Salary Adjustments for State Agency Employees
Emergency Merit, Disciplinary Reductions, Restorations (Reason Codes 039, 027, 028)
Emergency One-Time Merit (Reason Code 039)
This one-time merit payment is awarded for employee performance during a natural disaster or other extraordinary circumstance. The chief administrative officer of an agency must document the natural disaster or other extraordinary circumstance.
Qualifications
To qualify for this merit payment, a classified employee must be employed by the agency for at least six months before the effective date of the emergency one-time merit.
Eligibility
Prior merit salary increases or one-time merit payments do not affect the eligibility to receive an emergency one-time merit payment. However, an emergency one-time merit payment does impact eligibility for a regular one-time merit payment or merit salary increase.
Amount
Furthermore, there is no limit on the amount of an emergency one-time merit payment. As it is a one-time payment and not added to the employee’s base salary, the maximum of the salary group is not impacted.
Salary/Rate Reduction for Disciplinary Reasons (Reason Code 027)
If justified by an employee’s job performance, state agencies are authorized to reduce an employee’s salary or rate of pay. Only the administrative head of the agency may authorize the action.
The salary may only be reduced within the employee’s salary group; an employee cannot make less than the minimum salary for their salary group after the reduction.
A salary reduction action cannot change the job classification or salary group the employee is assigned to (see Demotions section above.)
In addition to employees in regular positions, a salary or rate reduction may be applied to employees in temporary assignments as well.
An agency may authorize multiple salary reduction actions. The law allows consecutive salary reductions, and there are no requirements for specific timeframes between reductions or a return to a higher salary before a reduction action.
Salary/Rate Restoration (Reason Code 028)
Following a salary/rate reduction and as an employee’s performance improves, an agency’s administrative head can decide to restore all or some of the employee’s salary. The employee’s performance is the determining factor for allowing this action.
The agency can choose to restore the employee’s salary to any rate within the salary range; however, it may not exceed the employee’s salary before the reduction.

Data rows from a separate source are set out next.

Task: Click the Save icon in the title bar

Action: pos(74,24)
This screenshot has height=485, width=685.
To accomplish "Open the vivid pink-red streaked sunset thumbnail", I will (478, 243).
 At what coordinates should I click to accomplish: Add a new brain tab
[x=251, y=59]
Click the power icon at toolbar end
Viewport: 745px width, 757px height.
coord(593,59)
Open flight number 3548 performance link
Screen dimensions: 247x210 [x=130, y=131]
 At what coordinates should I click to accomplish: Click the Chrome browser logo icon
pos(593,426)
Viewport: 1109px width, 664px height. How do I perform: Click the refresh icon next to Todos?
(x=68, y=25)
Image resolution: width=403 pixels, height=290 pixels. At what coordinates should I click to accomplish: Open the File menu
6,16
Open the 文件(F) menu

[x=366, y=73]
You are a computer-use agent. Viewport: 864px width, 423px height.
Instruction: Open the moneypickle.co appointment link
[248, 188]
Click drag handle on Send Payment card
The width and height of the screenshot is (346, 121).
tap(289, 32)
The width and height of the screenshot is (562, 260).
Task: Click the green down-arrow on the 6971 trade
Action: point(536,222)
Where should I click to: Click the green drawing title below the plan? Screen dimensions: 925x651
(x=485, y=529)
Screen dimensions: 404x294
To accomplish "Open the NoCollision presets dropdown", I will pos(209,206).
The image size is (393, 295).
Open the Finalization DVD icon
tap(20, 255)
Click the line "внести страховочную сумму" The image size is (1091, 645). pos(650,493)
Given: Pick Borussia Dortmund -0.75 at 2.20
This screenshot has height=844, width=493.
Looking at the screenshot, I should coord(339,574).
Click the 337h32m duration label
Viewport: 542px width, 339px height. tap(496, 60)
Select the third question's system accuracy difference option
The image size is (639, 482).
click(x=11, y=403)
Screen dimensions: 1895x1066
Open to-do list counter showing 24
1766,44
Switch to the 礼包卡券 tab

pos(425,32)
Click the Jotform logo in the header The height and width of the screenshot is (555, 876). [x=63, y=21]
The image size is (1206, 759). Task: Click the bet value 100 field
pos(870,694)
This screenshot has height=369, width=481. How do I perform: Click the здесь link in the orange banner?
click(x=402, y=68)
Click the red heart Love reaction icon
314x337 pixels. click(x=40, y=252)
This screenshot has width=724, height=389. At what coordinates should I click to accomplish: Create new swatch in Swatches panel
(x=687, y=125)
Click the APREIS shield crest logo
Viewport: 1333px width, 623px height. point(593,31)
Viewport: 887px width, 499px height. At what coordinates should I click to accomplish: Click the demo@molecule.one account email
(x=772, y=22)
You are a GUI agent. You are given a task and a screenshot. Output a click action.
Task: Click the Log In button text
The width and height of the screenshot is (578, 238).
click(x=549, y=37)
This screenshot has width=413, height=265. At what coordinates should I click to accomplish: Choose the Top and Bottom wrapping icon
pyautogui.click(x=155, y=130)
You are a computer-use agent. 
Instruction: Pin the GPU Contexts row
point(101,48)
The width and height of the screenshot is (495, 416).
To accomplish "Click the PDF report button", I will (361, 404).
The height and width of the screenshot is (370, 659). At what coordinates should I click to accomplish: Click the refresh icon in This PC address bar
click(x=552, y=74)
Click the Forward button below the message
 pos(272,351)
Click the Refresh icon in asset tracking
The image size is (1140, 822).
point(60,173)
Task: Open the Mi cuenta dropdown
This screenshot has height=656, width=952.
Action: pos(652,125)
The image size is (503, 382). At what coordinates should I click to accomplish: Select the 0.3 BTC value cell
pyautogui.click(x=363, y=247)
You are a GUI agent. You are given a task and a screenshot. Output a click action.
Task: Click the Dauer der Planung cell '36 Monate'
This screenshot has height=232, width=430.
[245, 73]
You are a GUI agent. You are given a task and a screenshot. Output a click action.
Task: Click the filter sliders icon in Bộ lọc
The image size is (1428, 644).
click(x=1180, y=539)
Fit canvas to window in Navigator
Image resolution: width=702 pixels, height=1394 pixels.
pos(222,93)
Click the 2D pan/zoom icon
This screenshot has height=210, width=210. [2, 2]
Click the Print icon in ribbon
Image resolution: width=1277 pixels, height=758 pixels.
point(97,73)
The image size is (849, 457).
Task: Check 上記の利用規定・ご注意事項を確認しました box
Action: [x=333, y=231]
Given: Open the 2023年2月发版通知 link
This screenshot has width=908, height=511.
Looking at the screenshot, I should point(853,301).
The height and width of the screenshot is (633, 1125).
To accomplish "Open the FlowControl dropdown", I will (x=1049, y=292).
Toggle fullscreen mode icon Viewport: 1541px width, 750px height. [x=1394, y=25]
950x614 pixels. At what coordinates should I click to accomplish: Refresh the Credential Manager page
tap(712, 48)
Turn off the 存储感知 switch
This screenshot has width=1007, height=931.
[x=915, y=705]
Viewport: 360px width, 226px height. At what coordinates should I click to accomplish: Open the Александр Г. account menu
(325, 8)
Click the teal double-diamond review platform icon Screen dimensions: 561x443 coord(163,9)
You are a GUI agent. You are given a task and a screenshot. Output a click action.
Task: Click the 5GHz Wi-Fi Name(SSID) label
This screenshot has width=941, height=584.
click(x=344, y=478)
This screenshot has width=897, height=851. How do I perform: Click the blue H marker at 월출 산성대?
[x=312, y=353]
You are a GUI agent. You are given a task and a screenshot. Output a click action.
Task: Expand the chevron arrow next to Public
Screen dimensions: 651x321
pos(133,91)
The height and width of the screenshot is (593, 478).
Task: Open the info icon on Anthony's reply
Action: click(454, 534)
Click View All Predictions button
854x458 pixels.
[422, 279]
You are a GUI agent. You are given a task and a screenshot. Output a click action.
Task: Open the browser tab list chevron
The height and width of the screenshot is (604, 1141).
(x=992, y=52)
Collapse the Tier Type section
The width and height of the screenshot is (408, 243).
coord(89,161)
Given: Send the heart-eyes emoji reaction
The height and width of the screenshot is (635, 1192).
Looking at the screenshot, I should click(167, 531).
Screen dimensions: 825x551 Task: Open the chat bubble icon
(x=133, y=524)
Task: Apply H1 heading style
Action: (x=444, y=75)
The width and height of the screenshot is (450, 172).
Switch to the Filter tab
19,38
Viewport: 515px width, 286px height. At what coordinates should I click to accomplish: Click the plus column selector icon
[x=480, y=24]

An employee may have multiple restorative actions if the agency decides to incrementally increase the employee’s salary based on improved job performance standards; however, the rate is not required to return to the original salary.
As with the reductive action, there is no specific timeframe required between salary restorations; they may occur as needed based on the employee’s job performance improvement, at the agency’s discretion.
Sources
Texas Government Code, Sections 659.251-259, 2101.035 and 2101.037; General Appropriations Act, Article V, Rider 7 – Texas Department of Criminal Justice, Rider 21 – Texas Juvenile Justice Department, Article IX, Part 2, Article IX, Parts 3.01-3.04 and 3.07; Texas Administrative Code, Section 5.41.